# Exercise prompt:
Your copy starts at the line containing "You are a computer-use" and ends at the last line below. Copy exactly, without pictures.

------ Provided data

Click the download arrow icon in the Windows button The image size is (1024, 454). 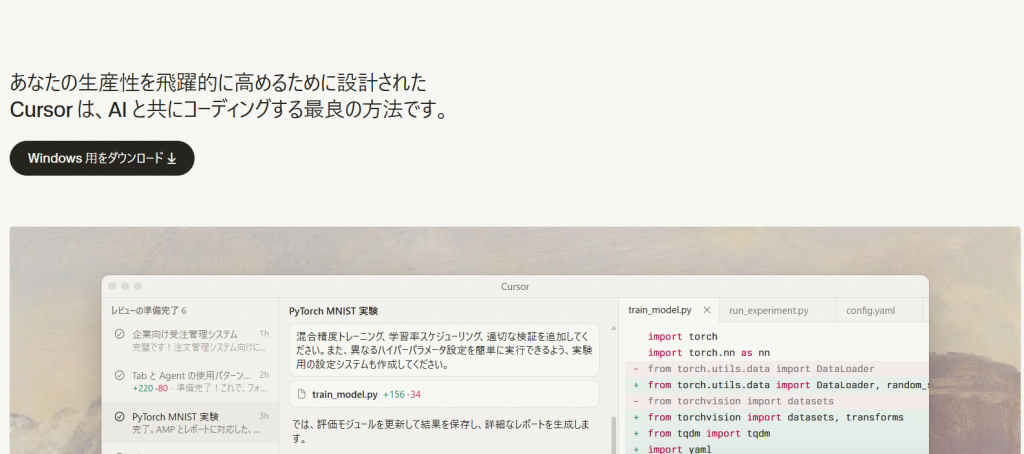point(172,158)
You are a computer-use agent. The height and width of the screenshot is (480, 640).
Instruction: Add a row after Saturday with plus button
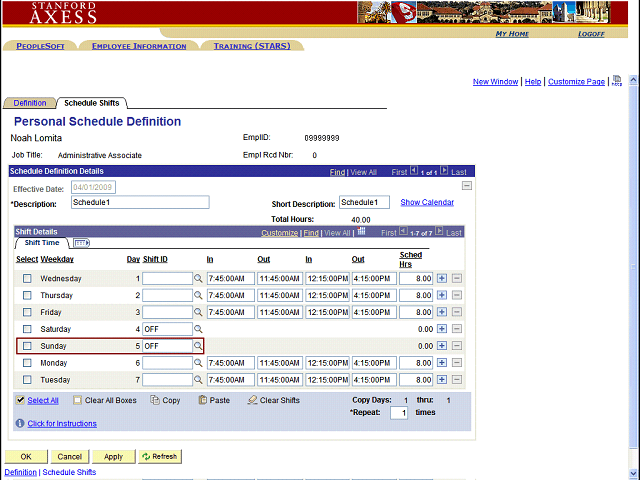[442, 329]
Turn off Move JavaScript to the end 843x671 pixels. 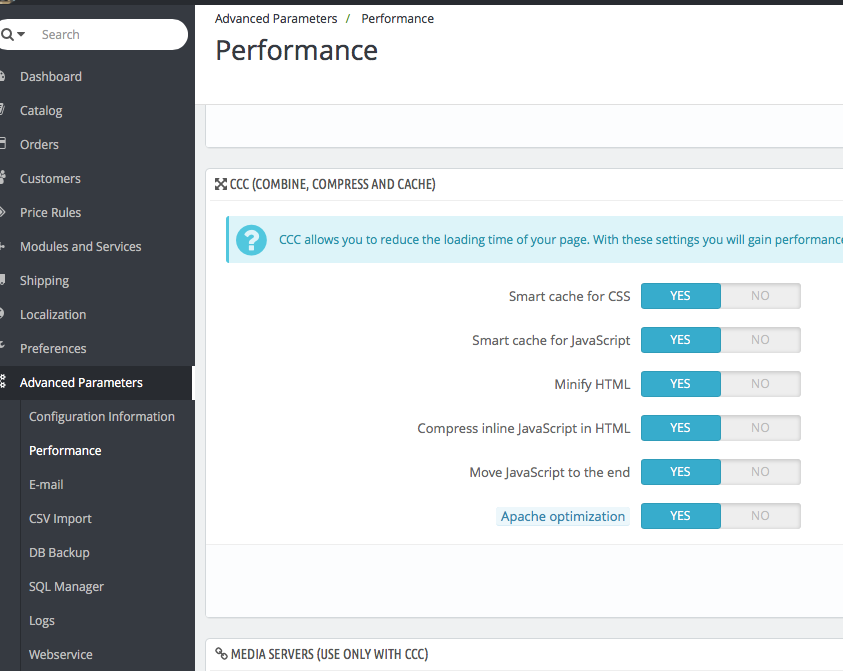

------------

# Completed exercise:
You are a computer-use agent. The height and width of the screenshot is (480, 640).
Instruction: Add a row after Saturday with plus button
[442, 329]
Turn off Move JavaScript to the end 843x671 pixels. 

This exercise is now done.